TASK TO COMPLETE:
Copy the listing from the line containing "Where should I click to: Check" through the end of the listing, keeping the requests, and shift every click coordinate in the answers by -67. Omit the pictures.

- - - -

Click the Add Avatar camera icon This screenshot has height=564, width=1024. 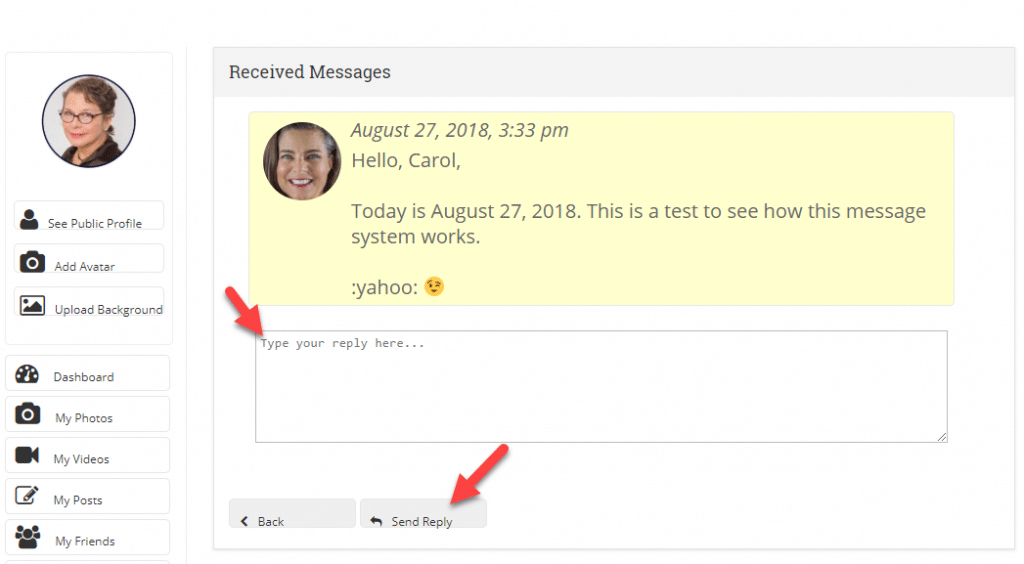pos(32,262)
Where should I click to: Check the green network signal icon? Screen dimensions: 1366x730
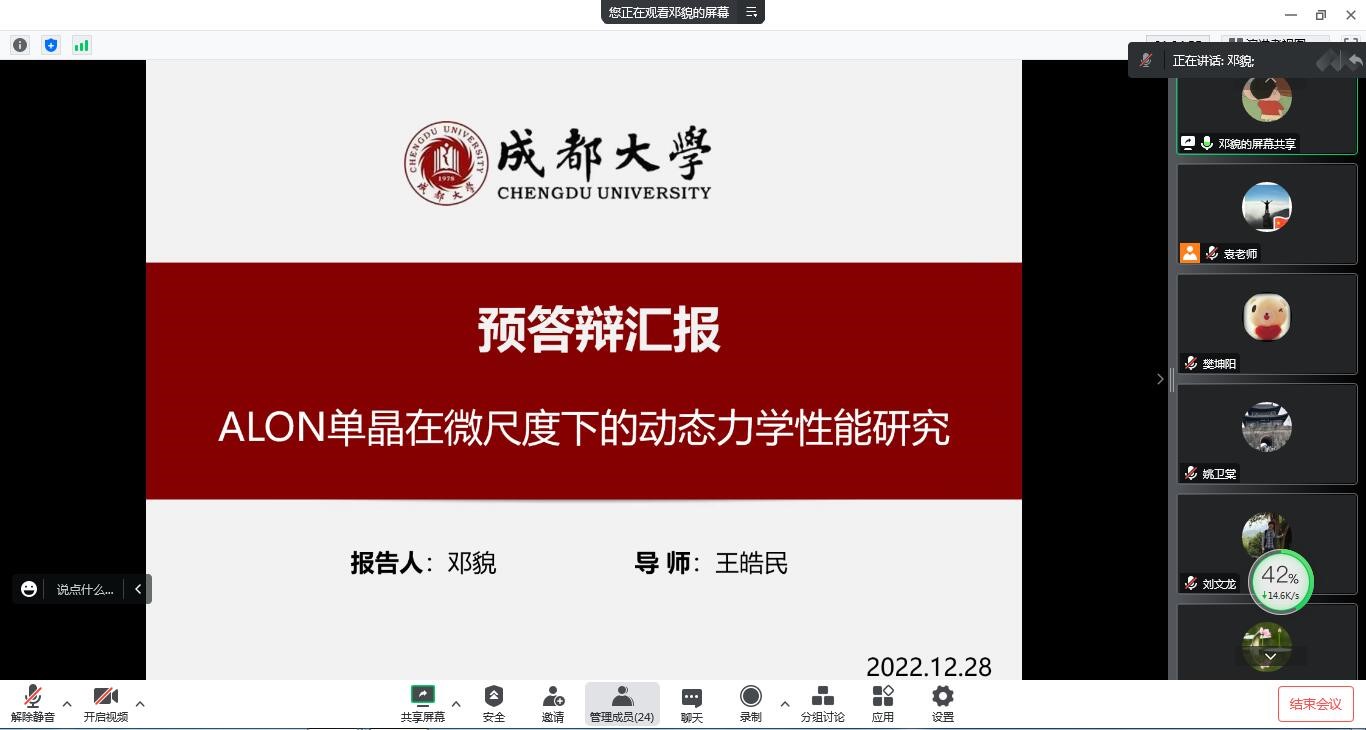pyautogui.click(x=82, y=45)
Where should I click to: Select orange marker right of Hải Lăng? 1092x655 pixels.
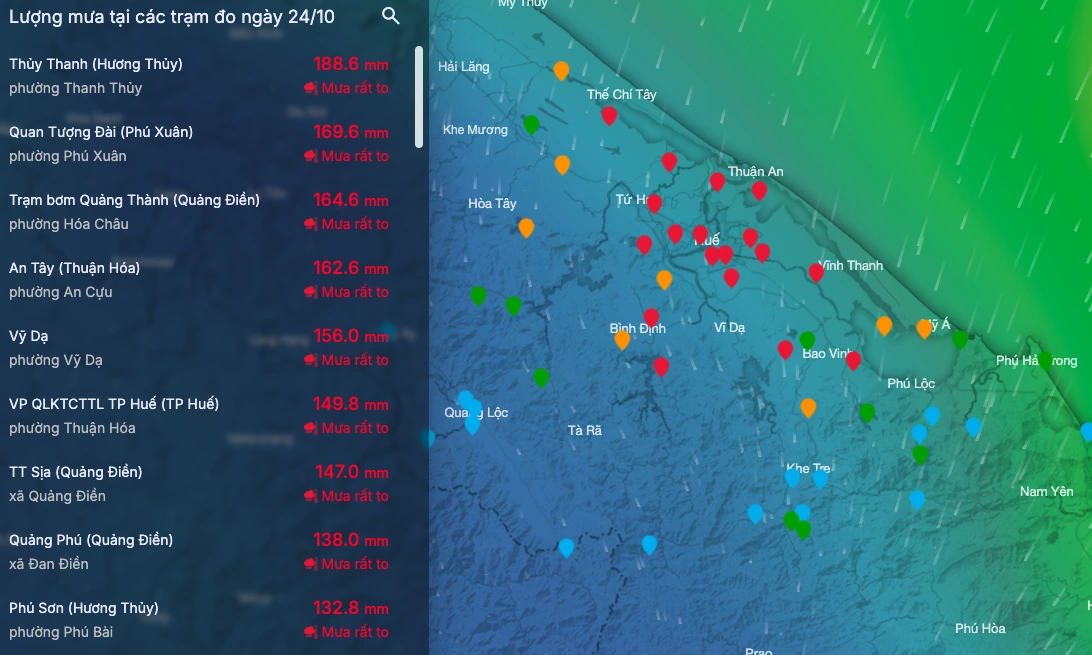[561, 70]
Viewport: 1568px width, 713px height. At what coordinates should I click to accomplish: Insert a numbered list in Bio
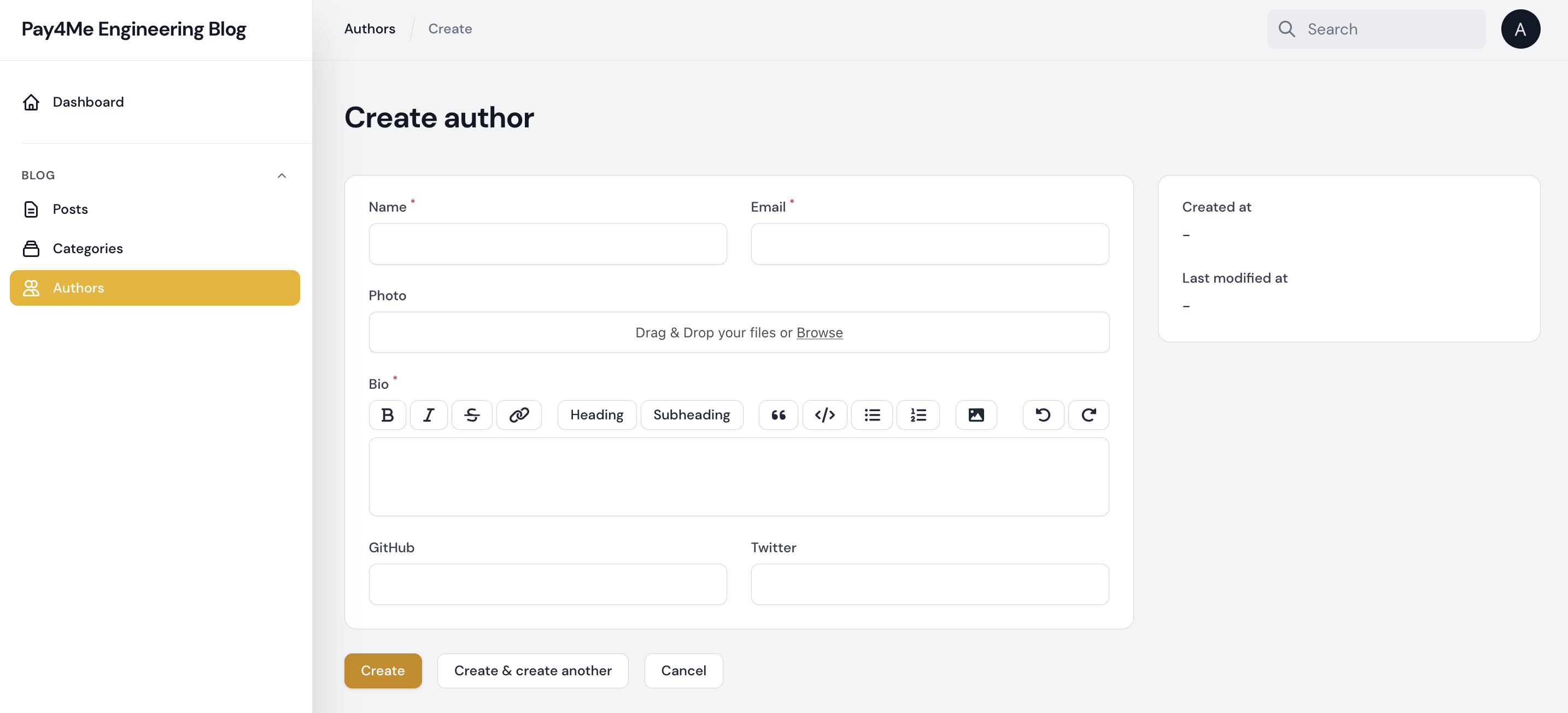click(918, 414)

- - - -

EXERCISE RESULT:
Where should I click to: Check the green network signal icon? Screen dimensions: 1366x730
pyautogui.click(x=15, y=-22)
Where should I click to: Select orange marker right of Hải Lăng? 1092x655 pixels.
[494, 3]
Viewport: 1568px width, 713px height. At what coordinates should I click to accomplish: Insert a numbered list in Bio
click(851, 347)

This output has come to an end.